Our model generally agrees with global tomographic models (e.g., French and Romanowicz 2014, 2015), but has finer resolution. Recent waveform forward modeling studies (He et al. 2014; Sun et al. 2016) estimated depths of the D′′ discontinuity of \(\sim\)200 and \(\sim\)250 km above the CMB beneath Kamchatka and the Northern Pacific, respectively, which are consistent with the depth of the significant high-velocity anomalies between 200 and 300 km above the CMB in our model (Figs. 2, 3). Since the S-velocity anomalies can be primarily attributed to effects of temperature, the high- and low-velocity anomalies indicate colder and hotter than average temperature at each respective depth. Cross-section C–C′ in our model shows that high-velocity anomalies (i.e., relatively cold material) lie at \(\sim\)250 km above the CMB and that low-velocity anomalies (i.e., relatively hot material) are below the high-velocity anomalies immediately above the CMB. These high-velocity anomalies may be enhanced by the bridgmanite (hereafter referred to as Mg-Pv) to Mg-post-perovskite (hereafter referred to as Mg-PPv) phase transition, because a cold geotherm makes the positive velocity jump associated with the phase transition clearer (Kawai and Tsuchiya 2009).
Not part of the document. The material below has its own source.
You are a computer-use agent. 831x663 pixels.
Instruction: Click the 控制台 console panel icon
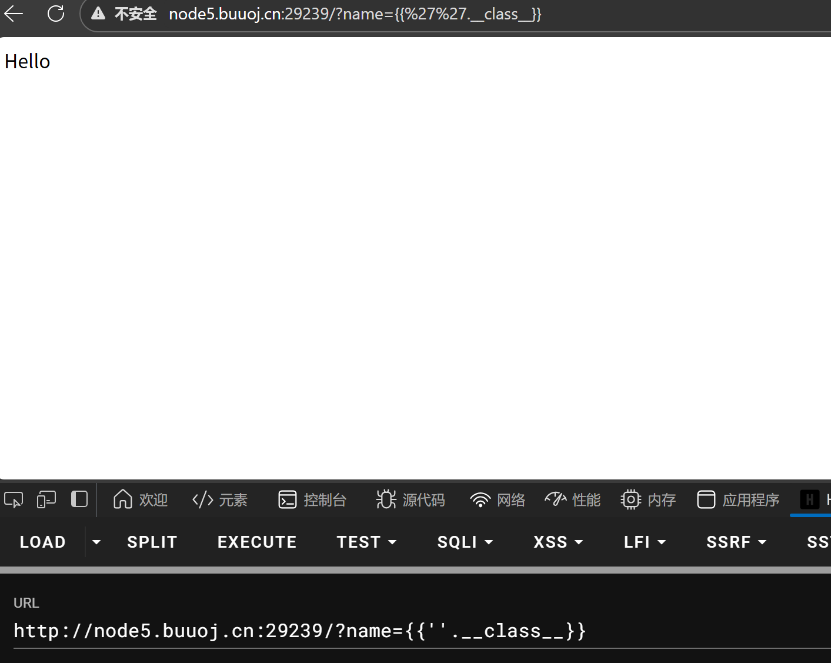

It has been suggested that some slabs accumulate and stagnate at the mantle transition zone beneath the subduction region. The slab beneath the Aleutian subduction zone, a part of the target region of this study, was found to be stagnant at the bottom of the transition zone (e.g., Gorbatov et al. 2000). If subducted slabs were stagnant in the transition zone, paleosubducted and stagnant slabs would have begun to avalanche and descend into the lower mantle in about 10 million years (Pysklywec and Ishii 2005) and would have finally reached the CMB. Whether they stagnate or penetrate the 660 km discontinuity, subducted slab materials would descend to the lower mantle and reach the CMB. Hence, the high-velocity anomalies shown in our model could be interpreted as the paleosubducted cold slab. If the subduction rate is about 2 cm/year in the lower mantle, it would take about 100 million years for slabs to descend from the surface to the CMB in this region. Taking this into account, the sharp high-velocity anomalies in D′′ found in our model could be remnants of the paleosubducted Kula or Pacific plate slab (e.g., Lithgow-Bertelloni and Richards 1998). The velocity contrast may be enhanced by the Mg-Pv to Mg-PPv phase transition, due to the low temperature. Two high-velocity anomalies (labeled \(\hbox {F}^{\prime }\) and \(\hbox {F}^{\prime \prime }\), respectively) continuous from the slab remnants to 400 km above the CMB are found in cross-section C−C′ in our model. These two high-velocity anomalies shown in cross-section C–C′ (Fig. 4) imply the possibility of two different subducting slabs (e.g., Kula and Pacific).

Fig. 4
figure 4

Schematic interpretation based on profile C–C′ in Figure 3. The basal thermal boundary layer is thicker beneath the subducted slab materials and a ‘passive plume’ has developed along the subducted slab remnants

Strong low-velocity anomalies with a thickness of \(\sim\)100 km exist immediately above the CMB below the cold slab remnants (Figs. 3c, 4). These strong low-velocity anomalies can be attributed to the TBL caused by the blanketing effect of the horizontally lying cold slab. Our model also shows a low-velocity anomaly continuous from the CMB to at least 400 km above the CMB (Figs. 2, 3c); this could be an upwelling plume that is deflected around the descending cold slab material (Fig. 4). Previous numerical mantle convection studies are supportive of the hypothesis that the subducted slab causes plume-like upwelling (Tan et al. 2002; Tackley 2011; Bower et al. 2013). On the other hand, this study suggests that the hot materials in the TBL developed beneath the cold slab remnants might produce upwelling (a passive plume) along the subducted slab.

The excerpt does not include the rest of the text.